------ Texto para leitura

Existem pessoas que não podem, por si mesmas, exercer quaisquer atos da vida civil senão por intermédio de seu representante legal; existindo outras que podem praticar tais atos da vida civil, pessoalmente, mas têm que estar acompanhadas de seu representante legal. São os absolutamente incapazes e os relativamente incapazes, respectivamente. O enfermo mental, por exemplo, embora tenha capacidade jurídica, não tem a faculdade de praticar pessoalmente os negócios jurídicos. Falta-lhe a capacidade de exercício. Não pode comparecer pessoalmente para praticar um ato jurídico. Se praticá-lo nulo é o seu ato por absolutamente incapaz.

Com relação aos relativamente incapazes, o tribunal já decidiu que o "relativamente incapaz deve ser pessoalmente citado, com a assistência dos responsáveis" (in RT 652/96), isto porque o relativamente incapaz deve comparecer pessoalmente para praticar o ato jurídico, desde que acompanhado do seu representante legal.

Não devemos esquecer da existência da classe dos capazes, portadores da capacidade de exercício ou de fato, que é a aptidão que tem o homem de agir por si mesmo, desacompanhado, em todos, os atos da vida civil. Essas pessoas adquirem essa espécie de capacidade no momento em que deixa de ser incapaz.

------------

▶ [Desafios]
1. No texto sobre capacidade civil, que nome recebem as pessoas que só podem exercer atos da vida civil por intermédio de seu representante legal?
2. Por favor, escreva a continuação do texto sobre capacidade civil a partir da última frase apresentada.

------ Informações fornecidas

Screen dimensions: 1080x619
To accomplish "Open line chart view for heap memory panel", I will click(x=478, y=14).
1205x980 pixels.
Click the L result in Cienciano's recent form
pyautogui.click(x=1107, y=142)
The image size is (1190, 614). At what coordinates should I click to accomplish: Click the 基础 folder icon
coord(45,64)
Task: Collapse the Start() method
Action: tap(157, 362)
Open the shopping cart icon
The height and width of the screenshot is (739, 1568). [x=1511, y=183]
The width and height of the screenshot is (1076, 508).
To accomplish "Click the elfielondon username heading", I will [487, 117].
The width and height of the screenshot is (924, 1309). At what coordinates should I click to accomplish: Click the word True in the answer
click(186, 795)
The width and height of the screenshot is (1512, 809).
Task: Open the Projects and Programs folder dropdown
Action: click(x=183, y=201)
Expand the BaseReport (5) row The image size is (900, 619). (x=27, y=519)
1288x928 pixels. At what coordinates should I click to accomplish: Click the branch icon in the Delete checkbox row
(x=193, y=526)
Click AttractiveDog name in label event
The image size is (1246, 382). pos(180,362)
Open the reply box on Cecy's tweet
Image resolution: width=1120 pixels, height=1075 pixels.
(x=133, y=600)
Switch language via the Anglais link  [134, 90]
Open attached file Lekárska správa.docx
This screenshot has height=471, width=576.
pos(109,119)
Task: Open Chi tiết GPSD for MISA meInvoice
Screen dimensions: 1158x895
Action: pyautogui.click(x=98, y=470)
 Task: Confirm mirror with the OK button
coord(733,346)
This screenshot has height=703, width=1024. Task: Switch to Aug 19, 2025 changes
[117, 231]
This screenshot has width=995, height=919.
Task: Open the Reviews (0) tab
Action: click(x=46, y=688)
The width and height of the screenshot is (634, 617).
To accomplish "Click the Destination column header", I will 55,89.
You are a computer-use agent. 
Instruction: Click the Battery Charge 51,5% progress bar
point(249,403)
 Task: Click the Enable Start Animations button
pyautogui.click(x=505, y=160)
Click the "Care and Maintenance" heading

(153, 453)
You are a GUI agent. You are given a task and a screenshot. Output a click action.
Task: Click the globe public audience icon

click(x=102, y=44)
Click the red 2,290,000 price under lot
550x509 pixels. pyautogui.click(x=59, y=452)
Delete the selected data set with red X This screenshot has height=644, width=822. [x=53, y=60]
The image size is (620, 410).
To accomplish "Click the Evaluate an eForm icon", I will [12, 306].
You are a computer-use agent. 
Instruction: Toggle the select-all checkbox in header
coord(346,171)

------------

▶ [Respostas]
1. Absolutamente incapazes.

2.
A situação acima pode ser reproduzida por um círculo que corresponde à existência das pessoas portadoras de capacidade jurídica, os sujeitos de direitos, que constituem, por exemplo, a população de uma nação. Suponhamos que a metade desses habitantes seja os incapazes e, a outra, os capazes. Conjecturemos, ainda, que a metade dos incapazes seja formada pelos absolutamente incapazes e pelos relativamente incapazes, meio a meio, conforme os círculos abaixo: há o circulo maior das pessoas portadoras da capacidade de exercício, que são os capazes, e outros dois menores, os incapazes, que não possuem capacidade de exercício: os absolutamente incapazes e os relativamente incapazes. A diferença está que os absolutamente incapazes não podem comparecer, pessoalmente, para praticar um ato jurídico, enquanto que os relativamente incapazes podem comparecer pessoalmente, desde que assistidos do seu representante legal.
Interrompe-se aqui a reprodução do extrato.